If calmer heads don't prevail and the global community takes a turn for the worse, history books will likely point to Shock & Awe as the beginning of WW3. You don't have to agree with this assessment; you simply have to respect it.

While speaking recently at a symposium, I posed the question of whether the transfer of wealth has evolved into the transfer of risk from one generation to the next. That seems to be the modus operandi of current policy and a clear-cut path to lowering the standard of living for our children.

I suppose anything is possible, including Debt Bubble: Two Point Oh. That's what the credit markets are telling us and while I would assign a marginal probability to this outcome, I learned long ago never to let an opinion get in the way of making money.

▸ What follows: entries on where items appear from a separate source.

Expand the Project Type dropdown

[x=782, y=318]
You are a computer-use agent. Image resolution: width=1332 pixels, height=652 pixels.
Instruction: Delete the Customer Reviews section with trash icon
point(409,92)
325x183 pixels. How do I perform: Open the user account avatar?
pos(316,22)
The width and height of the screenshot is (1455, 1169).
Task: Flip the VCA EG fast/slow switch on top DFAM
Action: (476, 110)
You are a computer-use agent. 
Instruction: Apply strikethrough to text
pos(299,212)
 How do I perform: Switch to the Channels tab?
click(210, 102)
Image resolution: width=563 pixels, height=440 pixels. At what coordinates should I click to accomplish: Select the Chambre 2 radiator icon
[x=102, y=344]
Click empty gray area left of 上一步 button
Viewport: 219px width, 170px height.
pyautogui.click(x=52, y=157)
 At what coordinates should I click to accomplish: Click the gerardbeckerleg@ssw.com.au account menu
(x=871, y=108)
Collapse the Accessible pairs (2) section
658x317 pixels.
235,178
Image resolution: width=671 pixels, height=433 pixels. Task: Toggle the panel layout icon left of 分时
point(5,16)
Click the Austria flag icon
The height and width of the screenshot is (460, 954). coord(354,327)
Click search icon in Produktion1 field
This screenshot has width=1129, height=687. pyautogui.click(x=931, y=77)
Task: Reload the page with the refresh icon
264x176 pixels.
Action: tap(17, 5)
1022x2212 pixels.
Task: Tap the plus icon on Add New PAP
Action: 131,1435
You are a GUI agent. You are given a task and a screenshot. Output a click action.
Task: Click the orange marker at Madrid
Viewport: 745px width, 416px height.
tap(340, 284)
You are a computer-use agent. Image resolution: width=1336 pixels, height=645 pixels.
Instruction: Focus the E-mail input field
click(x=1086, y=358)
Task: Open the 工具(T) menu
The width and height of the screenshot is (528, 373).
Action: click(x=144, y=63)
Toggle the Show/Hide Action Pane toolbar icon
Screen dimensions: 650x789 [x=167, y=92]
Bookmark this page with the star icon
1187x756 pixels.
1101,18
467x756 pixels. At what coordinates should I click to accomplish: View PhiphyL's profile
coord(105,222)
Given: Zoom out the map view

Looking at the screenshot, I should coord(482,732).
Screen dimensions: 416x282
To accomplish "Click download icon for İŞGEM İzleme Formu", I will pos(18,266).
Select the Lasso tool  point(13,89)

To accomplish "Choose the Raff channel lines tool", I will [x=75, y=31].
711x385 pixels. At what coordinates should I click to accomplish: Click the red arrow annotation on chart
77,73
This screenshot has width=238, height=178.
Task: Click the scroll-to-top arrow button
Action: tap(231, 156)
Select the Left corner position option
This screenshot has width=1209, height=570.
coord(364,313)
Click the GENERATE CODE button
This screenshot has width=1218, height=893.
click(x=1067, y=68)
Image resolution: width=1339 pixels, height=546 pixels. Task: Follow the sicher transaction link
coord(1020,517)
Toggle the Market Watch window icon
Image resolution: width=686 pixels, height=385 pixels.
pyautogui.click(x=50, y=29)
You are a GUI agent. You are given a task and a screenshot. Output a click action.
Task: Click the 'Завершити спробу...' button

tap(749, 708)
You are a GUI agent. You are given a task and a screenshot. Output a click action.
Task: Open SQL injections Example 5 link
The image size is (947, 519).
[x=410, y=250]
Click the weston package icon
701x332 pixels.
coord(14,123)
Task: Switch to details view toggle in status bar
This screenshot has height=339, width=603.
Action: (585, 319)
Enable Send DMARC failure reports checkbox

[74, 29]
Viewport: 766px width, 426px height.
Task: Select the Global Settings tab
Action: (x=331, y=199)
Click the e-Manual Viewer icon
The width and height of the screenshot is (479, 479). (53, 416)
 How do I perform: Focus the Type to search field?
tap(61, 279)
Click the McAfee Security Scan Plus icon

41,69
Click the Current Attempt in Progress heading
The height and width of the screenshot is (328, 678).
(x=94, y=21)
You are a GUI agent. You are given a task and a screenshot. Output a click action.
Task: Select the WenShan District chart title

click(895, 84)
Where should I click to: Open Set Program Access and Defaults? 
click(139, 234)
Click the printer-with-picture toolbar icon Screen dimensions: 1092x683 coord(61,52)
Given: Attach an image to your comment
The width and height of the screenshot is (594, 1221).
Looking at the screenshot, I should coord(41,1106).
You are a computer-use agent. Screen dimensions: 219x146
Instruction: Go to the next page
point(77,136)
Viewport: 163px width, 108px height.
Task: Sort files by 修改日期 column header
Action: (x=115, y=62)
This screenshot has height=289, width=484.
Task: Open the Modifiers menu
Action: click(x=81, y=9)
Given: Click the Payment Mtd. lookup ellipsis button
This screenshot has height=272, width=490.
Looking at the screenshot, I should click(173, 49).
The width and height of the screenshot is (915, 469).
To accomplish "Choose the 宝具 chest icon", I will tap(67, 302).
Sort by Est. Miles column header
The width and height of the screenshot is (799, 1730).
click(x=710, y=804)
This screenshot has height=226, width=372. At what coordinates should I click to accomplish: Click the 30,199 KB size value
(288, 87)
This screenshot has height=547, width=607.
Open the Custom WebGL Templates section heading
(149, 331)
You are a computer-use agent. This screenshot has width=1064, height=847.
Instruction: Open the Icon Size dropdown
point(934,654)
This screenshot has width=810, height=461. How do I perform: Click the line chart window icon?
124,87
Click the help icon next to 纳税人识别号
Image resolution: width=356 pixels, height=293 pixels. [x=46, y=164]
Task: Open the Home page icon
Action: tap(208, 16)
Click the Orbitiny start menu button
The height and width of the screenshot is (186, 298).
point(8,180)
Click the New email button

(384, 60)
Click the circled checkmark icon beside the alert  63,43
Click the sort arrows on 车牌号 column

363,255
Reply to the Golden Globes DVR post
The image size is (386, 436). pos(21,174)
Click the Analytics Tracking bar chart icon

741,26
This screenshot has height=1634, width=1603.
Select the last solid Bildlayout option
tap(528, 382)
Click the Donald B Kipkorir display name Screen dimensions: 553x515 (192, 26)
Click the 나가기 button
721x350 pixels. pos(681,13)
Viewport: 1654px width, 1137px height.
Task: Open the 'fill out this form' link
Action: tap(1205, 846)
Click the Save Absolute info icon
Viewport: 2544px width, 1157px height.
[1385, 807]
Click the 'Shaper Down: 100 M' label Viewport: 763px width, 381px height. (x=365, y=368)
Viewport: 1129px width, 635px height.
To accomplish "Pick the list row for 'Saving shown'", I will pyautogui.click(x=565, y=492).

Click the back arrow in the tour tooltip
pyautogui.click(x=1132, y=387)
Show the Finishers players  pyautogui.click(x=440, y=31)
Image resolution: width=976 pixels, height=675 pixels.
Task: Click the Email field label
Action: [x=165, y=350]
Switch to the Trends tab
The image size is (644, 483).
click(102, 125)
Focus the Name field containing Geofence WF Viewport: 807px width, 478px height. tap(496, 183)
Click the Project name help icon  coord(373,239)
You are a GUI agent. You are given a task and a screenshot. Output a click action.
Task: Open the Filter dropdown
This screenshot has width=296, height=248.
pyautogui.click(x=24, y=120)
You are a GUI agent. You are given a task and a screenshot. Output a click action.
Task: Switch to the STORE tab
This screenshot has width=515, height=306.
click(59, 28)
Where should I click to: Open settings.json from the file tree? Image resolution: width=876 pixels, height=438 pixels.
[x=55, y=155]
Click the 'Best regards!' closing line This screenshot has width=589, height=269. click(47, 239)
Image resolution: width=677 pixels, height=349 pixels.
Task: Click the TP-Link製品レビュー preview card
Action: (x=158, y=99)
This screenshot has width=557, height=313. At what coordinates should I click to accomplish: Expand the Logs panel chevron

There is a twist, however, and while it's difficult to define, it must be factored forward assumptions. It's not something we'll read on a balance sheet or find in a 10-Q. It's amorphous, ever-present, cumulative and making it's way around the world.

The risk to the transference of obligations aren't the motivations of our policymakers but frustrated holders of dollar denominated asset classes and, more to the point, the tipping point when they'll finally cry "Uncle Sam." They've taken it on the chin since 2002-the greenback is down 35%-and if they could extricate themselves from this tangled 3-D web (debt, dollar, derivatives), they likely would have already done so.

Until such a time arrives, we must remain conscious of two-sided risk in the marketplace, which is precisely why I'm operating in a stair-step manner. Yes, we could continue to create credit and print currency but for every action there is an equal and opposite reaction. The bar tab is building and the question now becomes who will settle up.

"Risk management over reward chasing," "debt reduction" and "financial staying power" remain central tenets of any sustainable investment philosophy.

This too shall pass and that remains the single greatest silver lining. For when this confluence of confusion finally clears, there won't just be opportunities of a lifetime; there will be a pathway that defines generations to come.